Hey, what happened to the American Dream where anyone can break through and prosper in this world as long as they are enterprising and willing to work? Do you know that in Bulgaria it is a big problem even if you turn 50, especially for women. Then it becomes completely impossible to find a job. (I'm younger, but I deleted my date of birth from my CV a long time ago, and yet I can't get a job.) And so a woman who lives and works in America once said on TV that she will never return to Bulgaria because she will literally have to die when she turns 50. I then seriously thought about taking action to get a green card.

When you come on over, don't forget to check out Nationaldebt.org because they will let you in to pay it off.

Anyways, I don't know whether you've read my articles on the Psyche Asteroid or aliens mining the Earth but...well are you fifty yet?

Anyways I have found the problem of steem, why it is low instead of forty-two dollars a Steem and... it's simple. Where can it be bought or sold?

I'm not 50 yet. I once read something about the aliens being here for the gold and we were basically created to provide it/mine it for them. I don't know if that's what you mean. But what does this have to do with working in the USA?

That's good to know. I have never heard that. Anyways, I could show of the device that gets rid the alien mining equipment in English and Russian...well, what do want to do and where do you want to work? Oh thought maybe you were approaching fifty and were worried...

Have you seen the movie, Logan's Run? For them it was 30 but both sexes.

Life is an adventure. Find out what is by adventuring. Did Columbus get to India?

Did the astronauts know what the moon was like before they stood on it, "Moonfall," and found out it was hollow with great planet size...(Transformers?) Or there was a big pile of rods next to a crashed spacecraft.

Oh well, the picture was published. It works and my motto is: Whatever Works!

I was lucky enough to earn quite a lot of money as a young woman. You'll laugh - at the end of the month it was just as tight in the till as it is today... I find it difficult to think in terms of rich and poor. Because I somehow value things differently. I know homeless people who I experience as rich - they are much freer and more self-confident than I am, more consistent. And I know wealthy people who I consider poor because they lack friends, fulfilment and satisfaction. A difficult case...

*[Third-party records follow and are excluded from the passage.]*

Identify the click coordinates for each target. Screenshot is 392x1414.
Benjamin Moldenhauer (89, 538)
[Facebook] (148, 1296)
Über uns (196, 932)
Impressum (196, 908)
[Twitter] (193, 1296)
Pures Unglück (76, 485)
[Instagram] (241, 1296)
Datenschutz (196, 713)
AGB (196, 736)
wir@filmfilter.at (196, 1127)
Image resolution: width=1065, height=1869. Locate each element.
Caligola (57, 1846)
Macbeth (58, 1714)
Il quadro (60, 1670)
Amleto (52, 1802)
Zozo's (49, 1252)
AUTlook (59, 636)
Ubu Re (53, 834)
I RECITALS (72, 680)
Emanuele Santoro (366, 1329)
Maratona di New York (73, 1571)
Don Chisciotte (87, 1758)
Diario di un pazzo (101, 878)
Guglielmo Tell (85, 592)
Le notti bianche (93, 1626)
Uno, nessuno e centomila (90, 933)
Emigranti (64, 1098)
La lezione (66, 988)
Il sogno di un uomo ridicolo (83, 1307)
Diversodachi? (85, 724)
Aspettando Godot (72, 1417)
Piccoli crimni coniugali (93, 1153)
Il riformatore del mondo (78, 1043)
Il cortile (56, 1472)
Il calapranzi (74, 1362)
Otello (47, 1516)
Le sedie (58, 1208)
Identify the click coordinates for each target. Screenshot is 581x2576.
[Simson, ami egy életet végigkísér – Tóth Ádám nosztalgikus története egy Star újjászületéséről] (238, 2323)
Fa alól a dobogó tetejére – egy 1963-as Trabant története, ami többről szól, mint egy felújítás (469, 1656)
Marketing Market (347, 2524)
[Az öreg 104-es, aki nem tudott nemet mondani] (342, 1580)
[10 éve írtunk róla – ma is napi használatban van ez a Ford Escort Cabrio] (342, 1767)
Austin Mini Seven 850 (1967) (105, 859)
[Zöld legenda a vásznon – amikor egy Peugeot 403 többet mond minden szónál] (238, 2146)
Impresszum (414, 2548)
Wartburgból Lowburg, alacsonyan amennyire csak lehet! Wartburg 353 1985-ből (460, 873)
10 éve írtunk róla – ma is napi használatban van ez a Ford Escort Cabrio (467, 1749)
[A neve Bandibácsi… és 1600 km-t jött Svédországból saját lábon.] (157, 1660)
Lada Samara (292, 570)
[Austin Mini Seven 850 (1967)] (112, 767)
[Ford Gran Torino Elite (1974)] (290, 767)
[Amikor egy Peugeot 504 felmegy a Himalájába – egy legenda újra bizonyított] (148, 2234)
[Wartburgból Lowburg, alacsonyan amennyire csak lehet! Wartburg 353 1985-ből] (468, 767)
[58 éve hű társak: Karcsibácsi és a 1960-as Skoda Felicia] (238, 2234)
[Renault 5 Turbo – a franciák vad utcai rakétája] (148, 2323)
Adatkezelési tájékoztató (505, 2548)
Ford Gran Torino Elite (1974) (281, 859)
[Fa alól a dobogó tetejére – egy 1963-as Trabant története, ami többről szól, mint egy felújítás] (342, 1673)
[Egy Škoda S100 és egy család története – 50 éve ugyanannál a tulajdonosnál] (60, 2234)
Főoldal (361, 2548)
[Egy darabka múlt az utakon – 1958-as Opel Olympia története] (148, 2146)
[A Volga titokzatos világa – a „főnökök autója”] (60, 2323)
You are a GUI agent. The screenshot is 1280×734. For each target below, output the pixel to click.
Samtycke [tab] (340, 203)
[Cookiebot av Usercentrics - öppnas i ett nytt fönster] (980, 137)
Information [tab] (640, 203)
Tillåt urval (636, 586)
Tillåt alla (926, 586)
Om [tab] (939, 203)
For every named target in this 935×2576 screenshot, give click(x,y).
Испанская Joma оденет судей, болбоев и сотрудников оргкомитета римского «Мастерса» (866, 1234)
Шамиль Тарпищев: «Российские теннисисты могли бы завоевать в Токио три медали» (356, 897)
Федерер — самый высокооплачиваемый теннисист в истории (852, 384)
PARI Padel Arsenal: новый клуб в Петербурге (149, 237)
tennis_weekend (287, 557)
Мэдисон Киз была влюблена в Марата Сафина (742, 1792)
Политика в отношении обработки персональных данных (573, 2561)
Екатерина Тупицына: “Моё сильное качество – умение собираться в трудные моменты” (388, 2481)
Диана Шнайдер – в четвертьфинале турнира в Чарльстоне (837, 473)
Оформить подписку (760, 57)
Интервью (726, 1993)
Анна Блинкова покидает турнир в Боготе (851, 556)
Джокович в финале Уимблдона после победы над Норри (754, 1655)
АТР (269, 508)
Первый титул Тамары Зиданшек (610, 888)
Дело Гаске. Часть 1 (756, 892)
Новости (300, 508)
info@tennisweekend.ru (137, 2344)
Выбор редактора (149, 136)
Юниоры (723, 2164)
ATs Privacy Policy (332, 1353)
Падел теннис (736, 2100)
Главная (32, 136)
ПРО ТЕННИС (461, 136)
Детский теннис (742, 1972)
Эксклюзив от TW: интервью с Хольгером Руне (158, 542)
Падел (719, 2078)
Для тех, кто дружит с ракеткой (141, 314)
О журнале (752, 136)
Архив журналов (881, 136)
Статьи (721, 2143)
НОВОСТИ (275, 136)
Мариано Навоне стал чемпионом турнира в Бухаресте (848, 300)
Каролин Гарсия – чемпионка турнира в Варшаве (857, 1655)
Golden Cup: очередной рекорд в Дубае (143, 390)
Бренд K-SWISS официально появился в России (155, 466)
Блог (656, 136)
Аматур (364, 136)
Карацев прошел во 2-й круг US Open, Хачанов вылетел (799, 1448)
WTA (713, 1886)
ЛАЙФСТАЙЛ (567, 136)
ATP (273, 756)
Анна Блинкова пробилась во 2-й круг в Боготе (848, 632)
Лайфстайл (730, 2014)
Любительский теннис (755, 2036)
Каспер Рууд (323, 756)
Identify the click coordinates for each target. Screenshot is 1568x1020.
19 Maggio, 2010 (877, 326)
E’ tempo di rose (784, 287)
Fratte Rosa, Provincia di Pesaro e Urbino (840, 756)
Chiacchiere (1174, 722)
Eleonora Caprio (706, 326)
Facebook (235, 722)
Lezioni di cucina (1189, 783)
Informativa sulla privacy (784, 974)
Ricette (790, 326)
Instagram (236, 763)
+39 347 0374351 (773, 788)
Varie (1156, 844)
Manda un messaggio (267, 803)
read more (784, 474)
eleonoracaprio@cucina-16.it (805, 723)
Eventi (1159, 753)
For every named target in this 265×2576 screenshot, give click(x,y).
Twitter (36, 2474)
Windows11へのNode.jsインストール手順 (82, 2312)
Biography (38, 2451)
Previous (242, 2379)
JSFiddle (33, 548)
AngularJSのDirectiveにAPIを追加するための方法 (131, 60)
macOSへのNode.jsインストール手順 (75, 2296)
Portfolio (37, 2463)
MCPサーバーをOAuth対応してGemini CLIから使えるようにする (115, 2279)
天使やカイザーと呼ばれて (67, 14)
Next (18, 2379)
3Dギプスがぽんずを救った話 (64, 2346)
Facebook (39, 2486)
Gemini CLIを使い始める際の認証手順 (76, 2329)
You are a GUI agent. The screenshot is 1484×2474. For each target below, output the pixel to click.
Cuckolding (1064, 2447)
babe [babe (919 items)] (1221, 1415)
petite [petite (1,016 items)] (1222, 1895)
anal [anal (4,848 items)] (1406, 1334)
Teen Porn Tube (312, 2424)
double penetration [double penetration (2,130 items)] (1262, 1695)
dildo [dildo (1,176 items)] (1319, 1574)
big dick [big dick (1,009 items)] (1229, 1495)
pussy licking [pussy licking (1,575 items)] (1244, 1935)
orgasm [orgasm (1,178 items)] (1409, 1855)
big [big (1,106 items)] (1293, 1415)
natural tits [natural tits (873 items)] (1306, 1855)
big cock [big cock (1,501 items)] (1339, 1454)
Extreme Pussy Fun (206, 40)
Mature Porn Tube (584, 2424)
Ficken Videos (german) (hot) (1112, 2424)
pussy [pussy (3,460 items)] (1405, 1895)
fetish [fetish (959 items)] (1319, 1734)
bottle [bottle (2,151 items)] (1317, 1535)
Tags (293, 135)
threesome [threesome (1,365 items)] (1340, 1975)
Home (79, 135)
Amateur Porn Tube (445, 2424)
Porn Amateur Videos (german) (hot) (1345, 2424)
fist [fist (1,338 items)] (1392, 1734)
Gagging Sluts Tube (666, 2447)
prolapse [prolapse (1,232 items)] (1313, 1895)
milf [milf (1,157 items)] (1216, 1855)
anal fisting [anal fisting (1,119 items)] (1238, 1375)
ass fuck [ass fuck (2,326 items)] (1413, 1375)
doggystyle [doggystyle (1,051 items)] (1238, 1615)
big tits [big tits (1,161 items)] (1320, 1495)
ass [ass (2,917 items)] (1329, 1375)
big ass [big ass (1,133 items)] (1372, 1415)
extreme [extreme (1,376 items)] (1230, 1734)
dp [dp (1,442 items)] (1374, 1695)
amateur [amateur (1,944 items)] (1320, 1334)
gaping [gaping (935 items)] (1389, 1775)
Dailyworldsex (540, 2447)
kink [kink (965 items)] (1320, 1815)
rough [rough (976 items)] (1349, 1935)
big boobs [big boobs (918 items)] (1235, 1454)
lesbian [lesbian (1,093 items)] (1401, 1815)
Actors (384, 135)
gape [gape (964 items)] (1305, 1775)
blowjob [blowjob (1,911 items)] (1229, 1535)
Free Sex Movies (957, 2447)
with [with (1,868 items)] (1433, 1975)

If it is also about how each person feels, I once met a young and beautiful Bulgarian girl who worked in the toilet of a gas station on a highway in Germany, a job secured by a Bulgarian mobster. This girl was really happy with the job she has because she had a job unlike her situation in her home country and her hometown.
I was also happy when I was working a low-skilled job, or rather a job that does not require the higher education I have, in Germany, because until then in Bulgaria, despite good job positions, I was barely paying my bills. And that's not because I'm like that, I'm very frugal and careful with my spending, precisely because of my aggravating past. But because Bulgaria simply did not provide an opportunity to live with dignity, not providing adequate pay.
You talk about some idealistic and moral criteria, but when the basic needs are not satisfied, one always chooses to satisfy them in the first place, and not some idealistic-spiritual needs. People in Bulgaria are therefore first of all bad, because poor people are bad, with unsatisfied primary needs. I know, there is a lot of room for rebuttal here, because of examples from other poor countries. But the truth is, you can't tell how a homeless person feels until you stand in their shoes. Like me, I can't say what it's like to be rich or at least materially comfortable, because I've never been in that situation.